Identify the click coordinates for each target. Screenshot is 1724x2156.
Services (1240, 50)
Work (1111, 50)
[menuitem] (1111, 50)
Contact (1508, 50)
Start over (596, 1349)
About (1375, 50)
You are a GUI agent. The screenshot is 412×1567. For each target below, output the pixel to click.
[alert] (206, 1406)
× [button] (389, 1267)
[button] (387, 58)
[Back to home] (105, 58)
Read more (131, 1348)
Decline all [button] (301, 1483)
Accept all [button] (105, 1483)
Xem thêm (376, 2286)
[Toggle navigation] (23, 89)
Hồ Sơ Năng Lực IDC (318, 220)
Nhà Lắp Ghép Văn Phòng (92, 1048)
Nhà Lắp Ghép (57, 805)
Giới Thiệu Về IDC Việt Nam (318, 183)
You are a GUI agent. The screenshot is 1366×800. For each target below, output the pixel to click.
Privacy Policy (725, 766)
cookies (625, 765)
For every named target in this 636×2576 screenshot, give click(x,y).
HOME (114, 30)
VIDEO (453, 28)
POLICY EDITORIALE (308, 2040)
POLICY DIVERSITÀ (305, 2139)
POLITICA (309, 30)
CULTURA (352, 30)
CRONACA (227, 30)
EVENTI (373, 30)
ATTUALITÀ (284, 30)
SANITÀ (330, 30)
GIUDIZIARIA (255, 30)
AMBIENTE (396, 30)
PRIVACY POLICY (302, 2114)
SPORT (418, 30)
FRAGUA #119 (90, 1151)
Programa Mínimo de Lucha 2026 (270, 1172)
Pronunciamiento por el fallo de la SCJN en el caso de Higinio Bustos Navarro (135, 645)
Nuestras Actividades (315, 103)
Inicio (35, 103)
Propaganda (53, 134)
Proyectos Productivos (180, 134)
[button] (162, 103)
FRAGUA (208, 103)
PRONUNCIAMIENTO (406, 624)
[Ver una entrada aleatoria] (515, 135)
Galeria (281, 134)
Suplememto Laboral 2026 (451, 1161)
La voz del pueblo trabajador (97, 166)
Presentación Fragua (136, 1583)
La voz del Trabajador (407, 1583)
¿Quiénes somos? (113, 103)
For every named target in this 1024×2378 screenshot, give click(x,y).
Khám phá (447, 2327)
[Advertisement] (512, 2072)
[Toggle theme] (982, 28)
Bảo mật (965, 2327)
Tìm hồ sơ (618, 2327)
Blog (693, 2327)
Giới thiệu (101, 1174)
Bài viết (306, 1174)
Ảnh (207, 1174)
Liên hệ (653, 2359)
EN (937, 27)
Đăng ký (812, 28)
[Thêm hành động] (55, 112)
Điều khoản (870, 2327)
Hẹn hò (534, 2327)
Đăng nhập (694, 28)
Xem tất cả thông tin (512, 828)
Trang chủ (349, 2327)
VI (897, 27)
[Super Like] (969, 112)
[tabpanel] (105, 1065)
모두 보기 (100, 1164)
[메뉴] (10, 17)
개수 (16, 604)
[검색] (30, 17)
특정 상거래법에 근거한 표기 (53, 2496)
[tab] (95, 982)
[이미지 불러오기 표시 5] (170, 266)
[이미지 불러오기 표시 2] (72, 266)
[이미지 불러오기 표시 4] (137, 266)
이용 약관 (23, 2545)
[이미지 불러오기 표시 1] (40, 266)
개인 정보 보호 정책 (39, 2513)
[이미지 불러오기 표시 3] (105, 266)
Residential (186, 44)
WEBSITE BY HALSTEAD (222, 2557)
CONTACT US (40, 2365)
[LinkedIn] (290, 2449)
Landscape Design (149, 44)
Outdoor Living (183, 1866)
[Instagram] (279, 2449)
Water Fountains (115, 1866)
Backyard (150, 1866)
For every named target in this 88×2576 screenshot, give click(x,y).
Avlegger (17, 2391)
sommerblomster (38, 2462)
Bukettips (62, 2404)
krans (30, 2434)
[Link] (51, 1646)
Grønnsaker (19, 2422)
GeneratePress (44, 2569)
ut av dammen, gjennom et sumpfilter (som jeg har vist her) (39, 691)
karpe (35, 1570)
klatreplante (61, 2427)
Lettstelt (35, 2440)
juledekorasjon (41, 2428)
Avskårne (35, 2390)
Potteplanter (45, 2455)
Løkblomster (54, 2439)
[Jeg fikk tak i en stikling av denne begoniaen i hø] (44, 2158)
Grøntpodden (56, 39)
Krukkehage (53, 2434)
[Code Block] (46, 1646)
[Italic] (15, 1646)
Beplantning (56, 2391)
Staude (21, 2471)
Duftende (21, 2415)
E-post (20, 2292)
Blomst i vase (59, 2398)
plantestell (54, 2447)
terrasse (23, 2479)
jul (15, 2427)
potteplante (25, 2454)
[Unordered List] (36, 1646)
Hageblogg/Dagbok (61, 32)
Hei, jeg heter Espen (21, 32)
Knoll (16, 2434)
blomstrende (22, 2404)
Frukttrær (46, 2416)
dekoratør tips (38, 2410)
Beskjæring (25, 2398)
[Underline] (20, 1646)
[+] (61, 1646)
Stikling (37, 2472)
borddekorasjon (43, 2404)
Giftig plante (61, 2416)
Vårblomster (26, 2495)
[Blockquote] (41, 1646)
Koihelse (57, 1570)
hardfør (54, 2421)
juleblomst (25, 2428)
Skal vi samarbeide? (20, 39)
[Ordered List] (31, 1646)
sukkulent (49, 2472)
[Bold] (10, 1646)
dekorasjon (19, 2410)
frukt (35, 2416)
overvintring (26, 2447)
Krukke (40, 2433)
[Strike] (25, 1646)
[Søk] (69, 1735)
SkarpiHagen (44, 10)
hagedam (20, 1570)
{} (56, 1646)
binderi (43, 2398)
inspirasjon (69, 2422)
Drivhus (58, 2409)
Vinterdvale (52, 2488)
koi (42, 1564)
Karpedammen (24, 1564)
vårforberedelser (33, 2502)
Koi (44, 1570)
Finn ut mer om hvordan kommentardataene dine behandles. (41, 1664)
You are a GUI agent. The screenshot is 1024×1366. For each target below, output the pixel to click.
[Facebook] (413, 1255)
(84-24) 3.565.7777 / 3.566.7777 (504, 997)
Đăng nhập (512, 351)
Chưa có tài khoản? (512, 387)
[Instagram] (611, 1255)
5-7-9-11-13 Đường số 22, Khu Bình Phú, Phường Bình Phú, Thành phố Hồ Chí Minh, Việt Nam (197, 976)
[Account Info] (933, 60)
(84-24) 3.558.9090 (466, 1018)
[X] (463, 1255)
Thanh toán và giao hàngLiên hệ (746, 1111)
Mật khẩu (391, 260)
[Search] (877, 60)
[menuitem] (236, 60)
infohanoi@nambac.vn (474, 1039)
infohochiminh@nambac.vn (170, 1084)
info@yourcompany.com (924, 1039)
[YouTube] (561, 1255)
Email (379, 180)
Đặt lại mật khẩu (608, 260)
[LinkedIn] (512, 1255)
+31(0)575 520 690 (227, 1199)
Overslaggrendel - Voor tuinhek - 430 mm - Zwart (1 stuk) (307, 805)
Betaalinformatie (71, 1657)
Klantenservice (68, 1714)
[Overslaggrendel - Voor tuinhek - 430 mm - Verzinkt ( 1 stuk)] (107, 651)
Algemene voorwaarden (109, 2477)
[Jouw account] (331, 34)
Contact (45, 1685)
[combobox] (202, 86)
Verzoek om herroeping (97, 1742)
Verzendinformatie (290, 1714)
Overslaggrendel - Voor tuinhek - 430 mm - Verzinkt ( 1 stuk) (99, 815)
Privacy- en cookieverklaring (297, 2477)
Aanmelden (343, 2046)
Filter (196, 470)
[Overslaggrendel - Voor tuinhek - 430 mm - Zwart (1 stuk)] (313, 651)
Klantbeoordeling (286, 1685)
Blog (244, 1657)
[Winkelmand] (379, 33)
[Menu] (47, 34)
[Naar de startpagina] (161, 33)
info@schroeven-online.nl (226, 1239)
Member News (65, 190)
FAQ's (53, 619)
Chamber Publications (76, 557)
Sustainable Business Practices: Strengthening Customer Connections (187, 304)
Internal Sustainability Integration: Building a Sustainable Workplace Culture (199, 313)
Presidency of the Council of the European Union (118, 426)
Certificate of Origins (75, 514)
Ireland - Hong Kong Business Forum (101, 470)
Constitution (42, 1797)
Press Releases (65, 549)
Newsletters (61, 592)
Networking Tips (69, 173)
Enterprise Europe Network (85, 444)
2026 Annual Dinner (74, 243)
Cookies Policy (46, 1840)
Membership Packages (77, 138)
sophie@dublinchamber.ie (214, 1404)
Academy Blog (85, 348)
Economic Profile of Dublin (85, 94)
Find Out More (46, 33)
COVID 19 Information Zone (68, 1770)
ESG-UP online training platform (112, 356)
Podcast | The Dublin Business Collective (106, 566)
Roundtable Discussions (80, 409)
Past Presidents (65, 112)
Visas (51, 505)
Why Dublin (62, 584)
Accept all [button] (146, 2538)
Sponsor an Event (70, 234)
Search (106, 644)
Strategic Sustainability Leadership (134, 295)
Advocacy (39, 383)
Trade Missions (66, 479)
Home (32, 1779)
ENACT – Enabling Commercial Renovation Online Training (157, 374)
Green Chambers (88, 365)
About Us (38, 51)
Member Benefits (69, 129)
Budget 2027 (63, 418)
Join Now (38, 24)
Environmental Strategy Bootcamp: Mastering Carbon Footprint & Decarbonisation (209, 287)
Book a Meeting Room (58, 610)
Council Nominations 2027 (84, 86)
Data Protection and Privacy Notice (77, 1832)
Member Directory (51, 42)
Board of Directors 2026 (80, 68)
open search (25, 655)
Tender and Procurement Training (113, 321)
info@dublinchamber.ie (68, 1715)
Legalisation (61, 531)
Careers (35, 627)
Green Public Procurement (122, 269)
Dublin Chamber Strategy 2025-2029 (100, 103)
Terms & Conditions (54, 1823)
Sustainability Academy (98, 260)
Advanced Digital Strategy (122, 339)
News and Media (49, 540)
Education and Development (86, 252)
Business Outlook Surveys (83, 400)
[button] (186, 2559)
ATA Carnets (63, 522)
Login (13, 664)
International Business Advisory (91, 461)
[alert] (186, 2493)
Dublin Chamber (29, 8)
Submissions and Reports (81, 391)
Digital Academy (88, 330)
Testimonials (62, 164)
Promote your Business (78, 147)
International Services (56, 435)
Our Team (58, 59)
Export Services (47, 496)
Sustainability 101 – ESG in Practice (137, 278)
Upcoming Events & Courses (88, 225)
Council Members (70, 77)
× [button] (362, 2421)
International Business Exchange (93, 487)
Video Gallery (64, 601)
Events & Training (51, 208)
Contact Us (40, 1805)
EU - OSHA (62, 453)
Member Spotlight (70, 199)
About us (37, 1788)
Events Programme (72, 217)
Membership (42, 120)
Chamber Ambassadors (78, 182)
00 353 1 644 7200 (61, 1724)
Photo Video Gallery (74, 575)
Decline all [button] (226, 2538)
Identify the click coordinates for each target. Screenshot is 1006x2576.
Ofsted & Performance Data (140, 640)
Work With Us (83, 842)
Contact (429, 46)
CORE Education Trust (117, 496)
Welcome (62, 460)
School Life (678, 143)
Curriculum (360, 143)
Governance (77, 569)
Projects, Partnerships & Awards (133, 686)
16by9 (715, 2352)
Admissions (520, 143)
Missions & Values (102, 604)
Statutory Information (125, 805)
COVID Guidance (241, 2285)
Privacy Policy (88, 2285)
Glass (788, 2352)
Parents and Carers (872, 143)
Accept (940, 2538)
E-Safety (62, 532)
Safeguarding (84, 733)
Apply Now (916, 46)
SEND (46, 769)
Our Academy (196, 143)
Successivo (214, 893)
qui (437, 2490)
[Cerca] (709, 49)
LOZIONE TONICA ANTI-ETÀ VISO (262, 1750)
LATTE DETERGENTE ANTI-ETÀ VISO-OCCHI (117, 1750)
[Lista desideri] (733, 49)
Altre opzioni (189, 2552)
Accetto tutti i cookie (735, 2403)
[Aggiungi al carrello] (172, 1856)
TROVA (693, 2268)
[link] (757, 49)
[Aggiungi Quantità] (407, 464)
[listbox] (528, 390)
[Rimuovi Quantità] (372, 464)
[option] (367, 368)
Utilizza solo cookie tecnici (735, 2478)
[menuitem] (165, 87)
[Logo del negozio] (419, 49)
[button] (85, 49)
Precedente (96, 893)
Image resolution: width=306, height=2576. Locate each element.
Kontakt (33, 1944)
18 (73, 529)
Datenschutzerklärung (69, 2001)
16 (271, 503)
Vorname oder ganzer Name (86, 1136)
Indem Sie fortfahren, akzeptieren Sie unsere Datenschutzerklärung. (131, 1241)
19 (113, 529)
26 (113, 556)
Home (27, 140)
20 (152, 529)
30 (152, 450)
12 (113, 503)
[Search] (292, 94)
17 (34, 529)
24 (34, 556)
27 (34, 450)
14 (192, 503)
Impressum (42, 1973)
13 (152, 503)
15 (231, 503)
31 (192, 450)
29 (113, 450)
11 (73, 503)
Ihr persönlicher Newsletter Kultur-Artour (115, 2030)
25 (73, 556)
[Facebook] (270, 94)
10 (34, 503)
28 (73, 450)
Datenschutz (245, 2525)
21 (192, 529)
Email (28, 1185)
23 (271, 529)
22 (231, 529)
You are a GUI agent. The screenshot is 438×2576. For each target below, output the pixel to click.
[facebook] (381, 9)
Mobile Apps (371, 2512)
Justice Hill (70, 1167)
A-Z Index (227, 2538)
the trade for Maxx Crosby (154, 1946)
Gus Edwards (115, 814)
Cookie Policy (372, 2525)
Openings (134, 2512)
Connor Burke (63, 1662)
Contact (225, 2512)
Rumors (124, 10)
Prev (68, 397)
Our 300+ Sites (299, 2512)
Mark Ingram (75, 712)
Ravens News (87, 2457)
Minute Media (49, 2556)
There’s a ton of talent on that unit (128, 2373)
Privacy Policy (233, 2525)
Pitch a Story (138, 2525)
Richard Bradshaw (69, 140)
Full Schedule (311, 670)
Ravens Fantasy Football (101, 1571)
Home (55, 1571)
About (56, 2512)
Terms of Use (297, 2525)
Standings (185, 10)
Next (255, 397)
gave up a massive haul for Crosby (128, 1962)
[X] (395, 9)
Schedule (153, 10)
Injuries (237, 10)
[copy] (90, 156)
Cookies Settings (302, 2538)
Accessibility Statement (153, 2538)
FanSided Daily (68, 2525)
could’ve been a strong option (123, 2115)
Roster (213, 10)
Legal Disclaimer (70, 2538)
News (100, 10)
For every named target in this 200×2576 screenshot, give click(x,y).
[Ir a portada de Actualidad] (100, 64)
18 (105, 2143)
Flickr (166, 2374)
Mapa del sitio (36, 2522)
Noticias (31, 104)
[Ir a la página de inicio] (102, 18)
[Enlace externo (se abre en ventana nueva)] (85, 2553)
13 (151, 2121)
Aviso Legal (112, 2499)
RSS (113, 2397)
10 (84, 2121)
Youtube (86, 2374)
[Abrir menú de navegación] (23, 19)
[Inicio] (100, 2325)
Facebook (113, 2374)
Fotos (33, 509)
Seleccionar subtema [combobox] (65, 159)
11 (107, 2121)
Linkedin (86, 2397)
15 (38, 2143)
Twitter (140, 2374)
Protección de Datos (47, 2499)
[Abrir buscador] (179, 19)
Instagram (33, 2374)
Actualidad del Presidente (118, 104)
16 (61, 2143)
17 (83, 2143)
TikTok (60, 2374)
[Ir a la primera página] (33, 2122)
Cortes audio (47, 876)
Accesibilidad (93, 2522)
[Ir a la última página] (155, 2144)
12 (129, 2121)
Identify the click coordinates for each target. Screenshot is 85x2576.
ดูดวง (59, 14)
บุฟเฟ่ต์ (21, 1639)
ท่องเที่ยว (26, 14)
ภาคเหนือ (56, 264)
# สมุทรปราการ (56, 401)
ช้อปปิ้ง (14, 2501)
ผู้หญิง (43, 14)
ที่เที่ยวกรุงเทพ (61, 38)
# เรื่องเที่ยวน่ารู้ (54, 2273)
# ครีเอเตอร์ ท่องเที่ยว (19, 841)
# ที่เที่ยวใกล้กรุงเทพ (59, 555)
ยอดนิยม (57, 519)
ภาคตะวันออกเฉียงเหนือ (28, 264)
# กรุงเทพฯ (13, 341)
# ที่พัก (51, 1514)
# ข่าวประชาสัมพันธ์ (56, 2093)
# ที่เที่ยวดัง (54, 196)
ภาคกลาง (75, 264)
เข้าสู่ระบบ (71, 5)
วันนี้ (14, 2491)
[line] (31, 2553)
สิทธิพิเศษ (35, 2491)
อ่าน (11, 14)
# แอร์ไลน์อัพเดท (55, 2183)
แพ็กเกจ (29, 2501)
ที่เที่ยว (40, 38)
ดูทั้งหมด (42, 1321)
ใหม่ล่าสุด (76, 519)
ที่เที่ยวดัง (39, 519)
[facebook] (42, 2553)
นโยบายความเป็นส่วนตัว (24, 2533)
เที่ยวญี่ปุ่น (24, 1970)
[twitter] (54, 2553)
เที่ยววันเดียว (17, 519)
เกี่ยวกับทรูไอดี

====================

- Goal of the exercise -
In the entries above, the lines between the one holding "특정 상거래법에 근거한 표기 (53, 2496)" and the one holding "[Søk] (69, 1735)", inclusive, are to be printed exactly as written, and those alone.

- Solved exercise -
특정 상거래법에 근거한 표기 (53, 2496)
[tab] (95, 982)
[이미지 불러오기 표시 5] (170, 266)
[이미지 불러오기 표시 2] (72, 266)
[이미지 불러오기 표시 4] (137, 266)
이용 약관 (23, 2545)
[이미지 불러오기 표시 1] (40, 266)
개인 정보 보호 정책 (39, 2513)
[이미지 불러오기 표시 3] (105, 266)
Residential (186, 44)
WEBSITE BY HALSTEAD (222, 2557)
CONTACT US (40, 2365)
[LinkedIn] (290, 2449)
Landscape Design (149, 44)
Outdoor Living (183, 1866)
[Instagram] (279, 2449)
Water Fountains (115, 1866)
Backyard (150, 1866)
For every named target in this 88×2576 screenshot, give click(x,y).
Avlegger (17, 2391)
sommerblomster (38, 2462)
Bukettips (62, 2404)
krans (30, 2434)
[Link] (51, 1646)
Grønnsaker (19, 2422)
GeneratePress (44, 2569)
ut av dammen, gjennom et sumpfilter (som jeg har vist her) (39, 691)
karpe (35, 1570)
klatreplante (61, 2427)
Lettstelt (35, 2440)
juledekorasjon (41, 2428)
Avskårne (35, 2390)
Potteplanter (45, 2455)
Løkblomster (54, 2439)
[Jeg fikk tak i en stikling av denne begoniaen i hø] (44, 2158)
Grøntpodden (56, 39)
Krukkehage (53, 2434)
[Code Block] (46, 1646)
[Italic] (15, 1646)
Beplantning (56, 2391)
Staude (21, 2471)
Duftende (21, 2415)
E-post (20, 2292)
Blomst i vase (59, 2398)
plantestell (54, 2447)
terrasse (23, 2479)
jul (15, 2427)
potteplante (25, 2454)
[Unordered List] (36, 1646)
Hageblogg/Dagbok (61, 32)
Hei, jeg heter Espen (21, 32)
Knoll (16, 2434)
blomstrende (22, 2404)
Frukttrær (46, 2416)
dekoratør tips (38, 2410)
Beskjæring (25, 2398)
[Underline] (20, 1646)
[+] (61, 1646)
Stikling (37, 2472)
borddekorasjon (43, 2404)
Giftig plante (61, 2416)
Vårblomster (26, 2495)
[Blockquote] (41, 1646)
Koihelse (57, 1570)
hardfør (54, 2421)
juleblomst (25, 2428)
Skal vi samarbeide? (20, 39)
[Ordered List] (31, 1646)
sukkulent (49, 2472)
[Bold] (10, 1646)
dekorasjon (19, 2410)
frukt (35, 2416)
overvintring (26, 2447)
Krukke (40, 2433)
[Strike] (25, 1646)
[Søk] (69, 1735)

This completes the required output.